Pierre Massis : Les auditeurs ont également réagi sur la sensibilisation énergétique, au titre de l’efficacité ou de la sobriété. Il s’agit donc de développer la coopération pour la fourniture d’énergie, mais surtout pour la recherche, le développement et l’investissement, surtout industriel.
Philippe Meunier : La Méditerranée est le cœur d’un développement solidaire. La crise énergétique, la crise climatique, cette crise multiforme nous le confirme avec des situations extrêmes, notamment au Liban où on arrive à remettre en cause et à faire face à des situations sans précédent. À l’acuité de la crise ressentie brutalement par les populations se superposent de nouvelles orientations, l’imagination du génie de la Méditerranée qui fait que l’on arrive à agir autrement. Ce moment de crise appelle à sortir vers une orientation pressentie par tout le monde en termes d’objectifs, mais qui doit être réalisée concrètement. Cela implique un certain nombre de réformes incontournables, de changements de comportements inévitables. Tout cela est très complexe. L’énergie, c’est d’abord un mix énergétique qui n’a pas de solution unique. Les solutions autres amènent toujours une situation de dépendance. L’énergie est trop importante pour notre économie et notre vie quotidienne pour s’en tenir à une seule solution. Au nord de la Méditerranée, au sein de l’UE, se trouve une conscience de plus en plus forte et partagée que la solidarité est importante.
Je terminerai en mentionnant une initiative de l’UE qui vient d’être annoncée par la Commission vis-à-vis de pays méditerranéens auxquels on ne pense pas forcément : les pays des Balkans occidentaux sur la rive adriatique, qui eux aussi ne sont pas membres de l’Union européenne, et sont dans des situations de difficulté d’accès à l’énergie et de prix extrêmement élevés de l’énergie. S’y ajoutent des dépendances historiques vis-à-vis des fournisseurs de l’Europe orientale. En conséquence, l’UE a annoncé un paquet financier afin d’appuyer la sécurité énergétique des pays des Balkans occidentaux pour aider les personnes physiques et morales qui font face à la précarité énergétique sur les frontières de l’UE.
Ce sont ces démarches de solidarité sur la Grande Méditerranée que nous souhaitons mettre en œuvre dans tous les sens, car chacun a des solutions et des richesses à apporter.
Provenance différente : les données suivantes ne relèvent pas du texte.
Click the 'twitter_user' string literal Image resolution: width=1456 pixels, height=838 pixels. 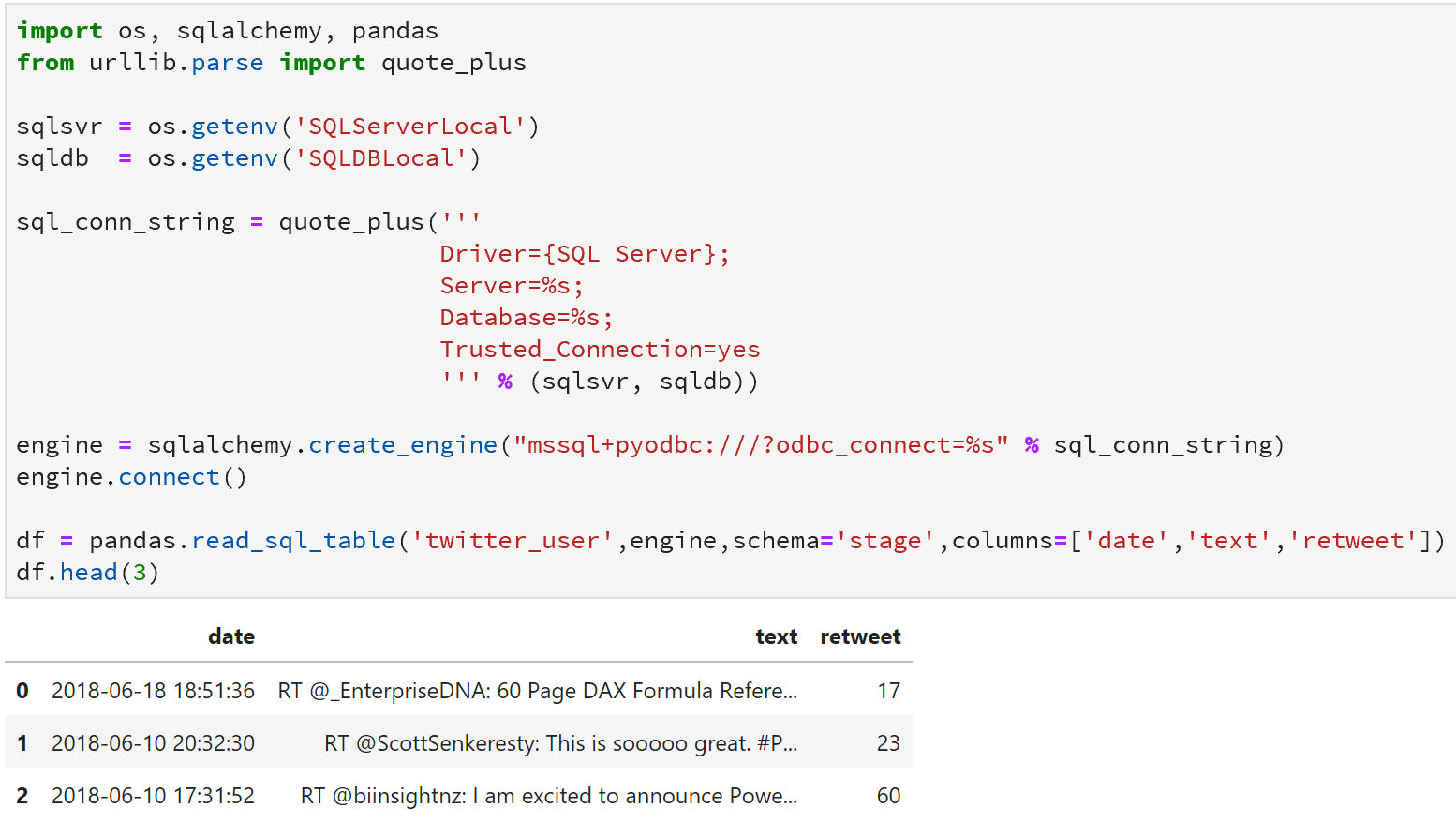pyautogui.click(x=511, y=540)
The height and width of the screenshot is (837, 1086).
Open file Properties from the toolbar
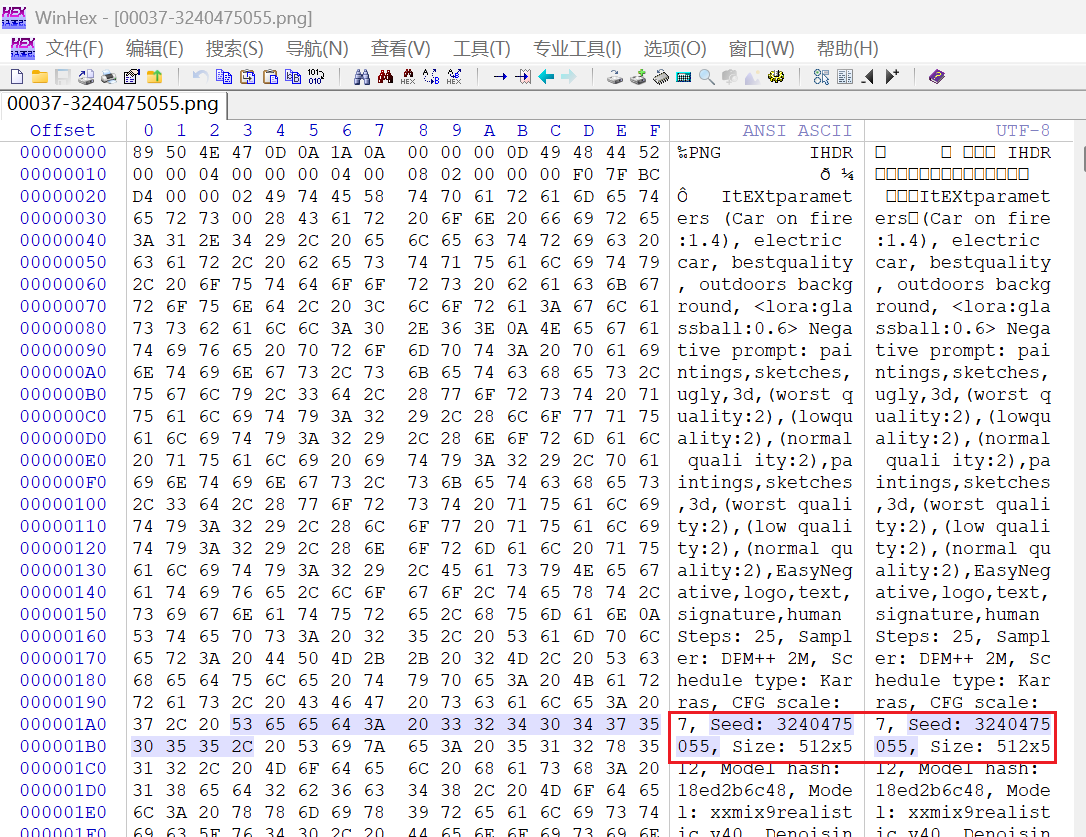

Il n’est aujourd’hui plus question d’un schéma nord-sud mais d’un schéma inclusif, ce qui est la définition même de la Méditerranée.
Pierre Massis : Et puis, il est important de souligner que c’est la première fois qu’un Pavillon Méditerranéen est représenté à la COP, fruit du travail d’acteurs méditerranéens, tels que l’UpM, le Plan Bleu, l’AVITEM et bien d’autres encore.